Source data:

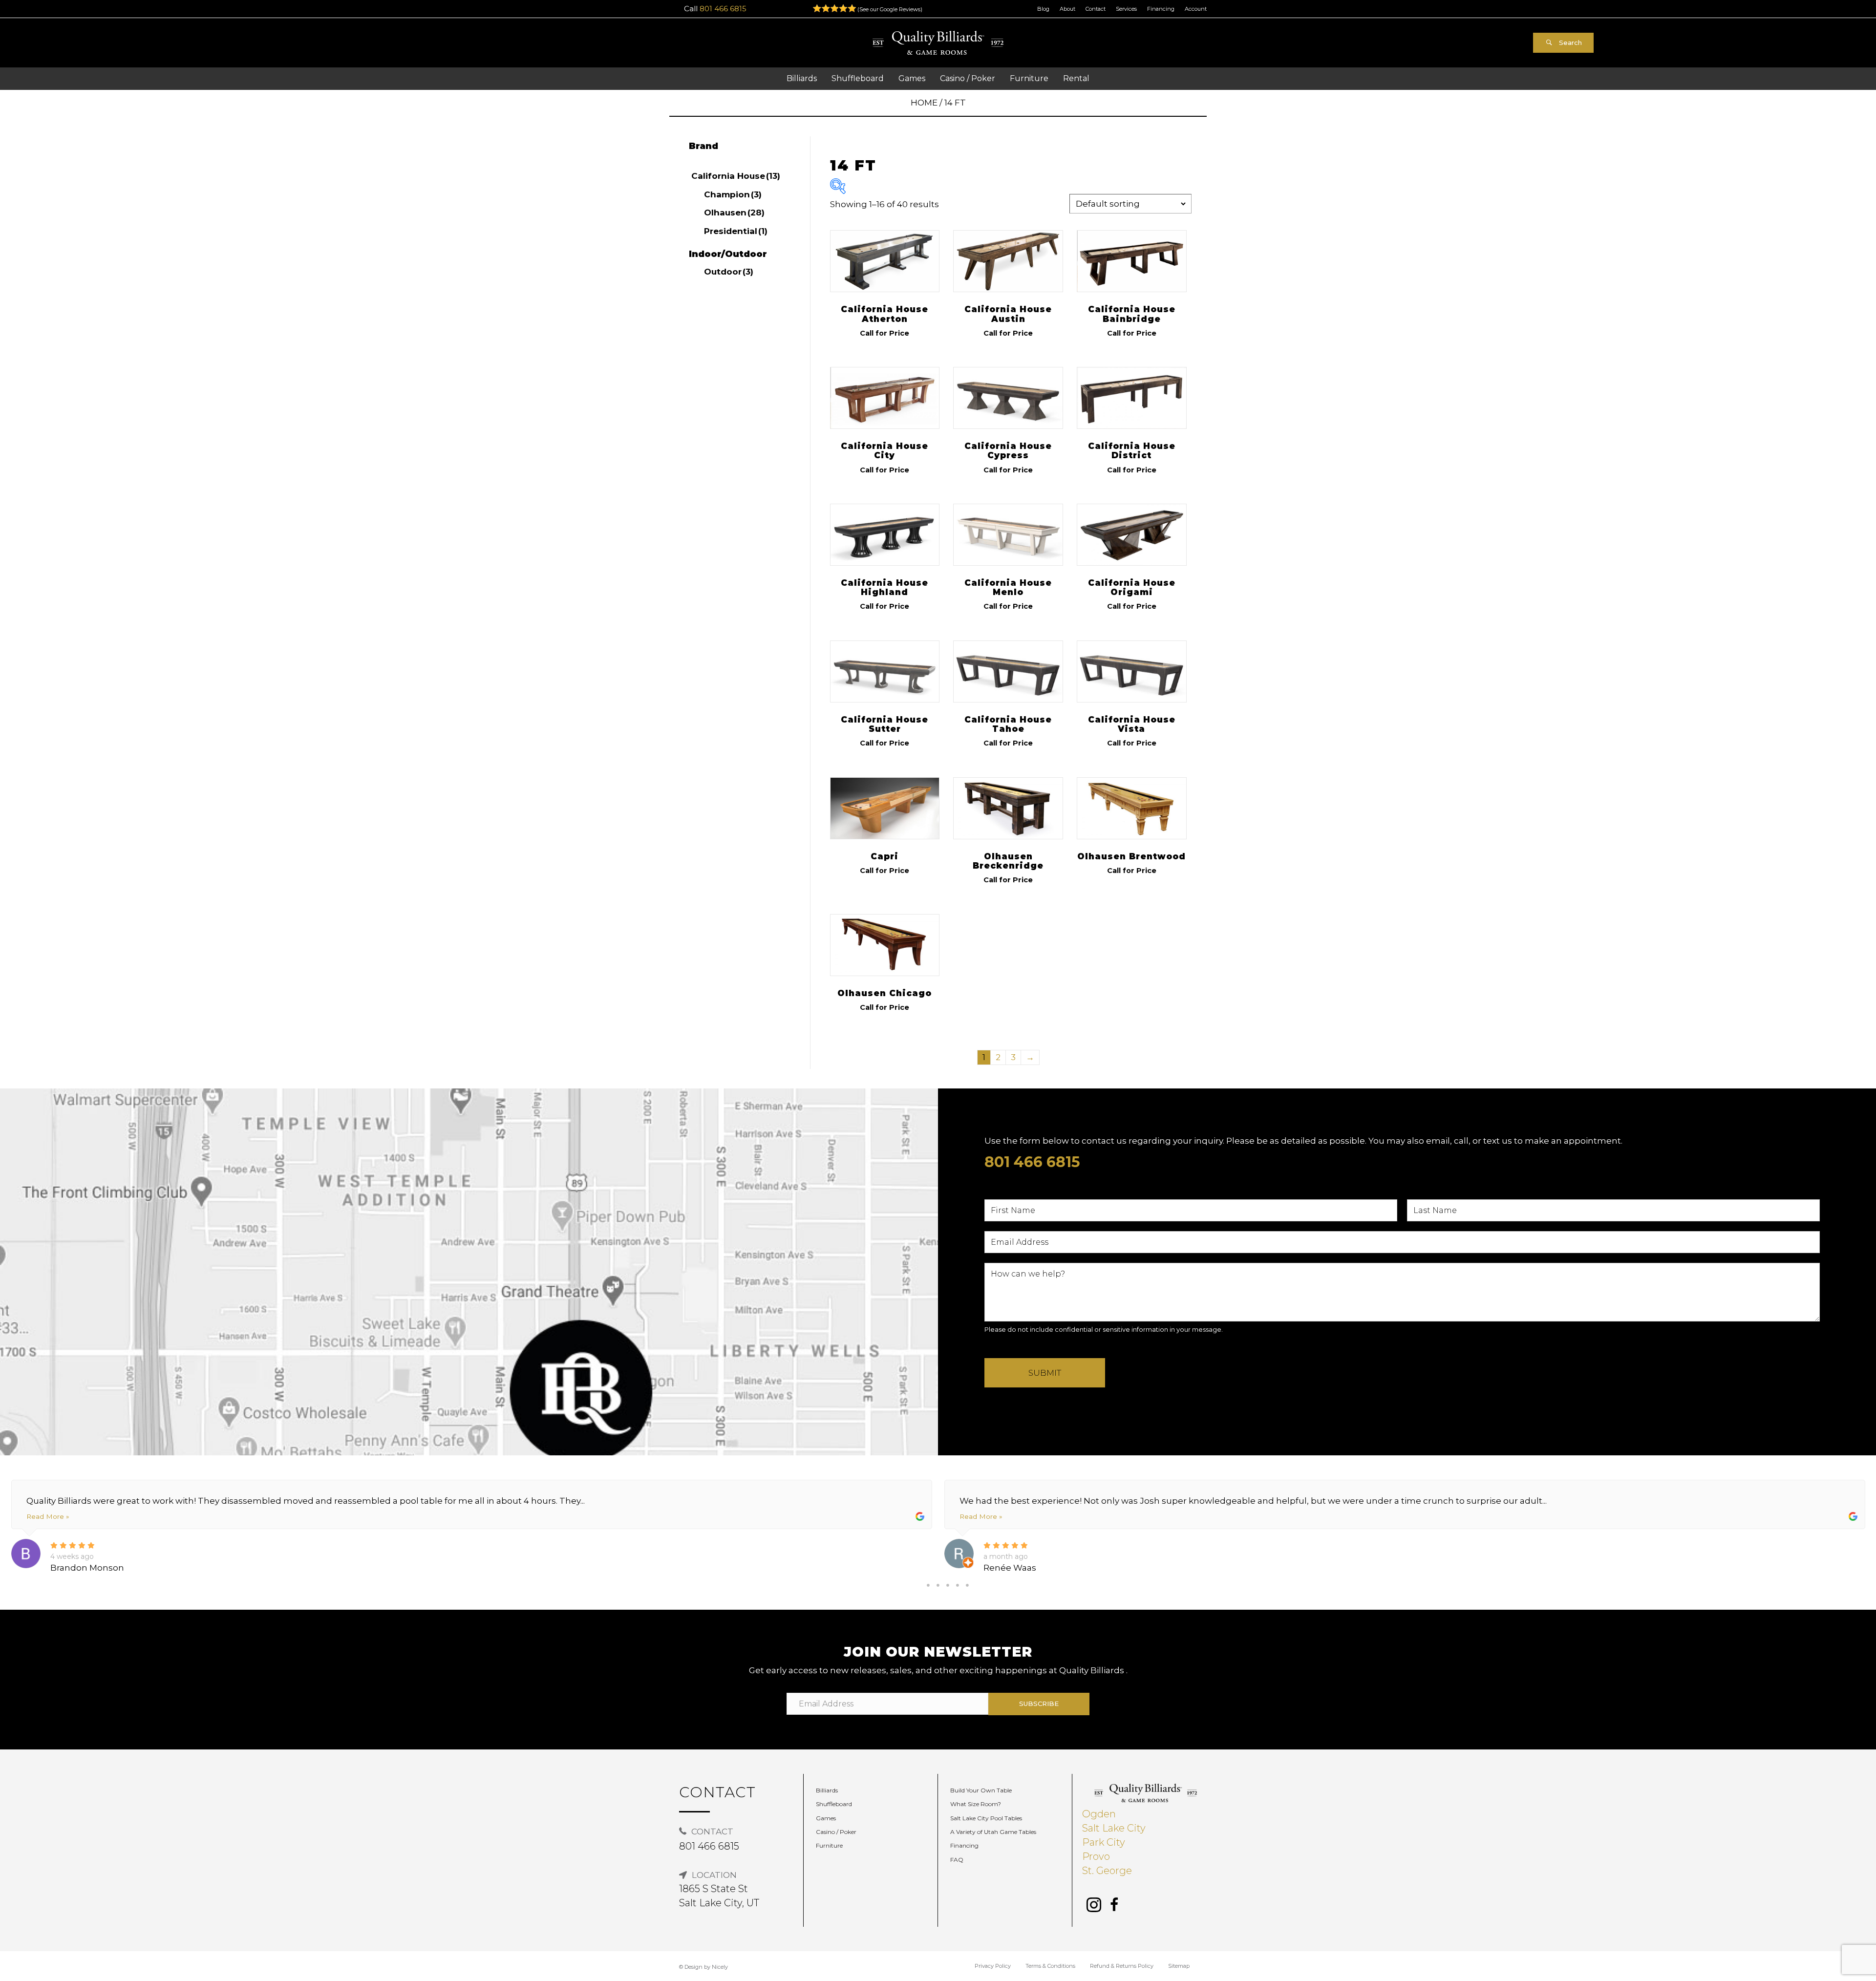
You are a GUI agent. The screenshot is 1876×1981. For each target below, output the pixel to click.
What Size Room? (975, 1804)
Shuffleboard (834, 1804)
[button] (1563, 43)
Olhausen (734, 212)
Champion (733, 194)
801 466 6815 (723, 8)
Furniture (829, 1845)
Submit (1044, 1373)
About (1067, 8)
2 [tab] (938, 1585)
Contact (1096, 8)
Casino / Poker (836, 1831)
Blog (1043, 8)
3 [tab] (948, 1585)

What the task requires: All lines from the one containing "Champion (733, 194)" to the end of the data above are to be set down exactly; no others belong in the answer.

Answer box:
Champion (733, 194)
801 466 6815 (723, 8)
Furniture (829, 1845)
Submit (1044, 1373)
About (1067, 8)
2 [tab] (938, 1585)
Contact (1096, 8)
Casino / Poker (836, 1831)
Blog (1043, 8)
3 [tab] (948, 1585)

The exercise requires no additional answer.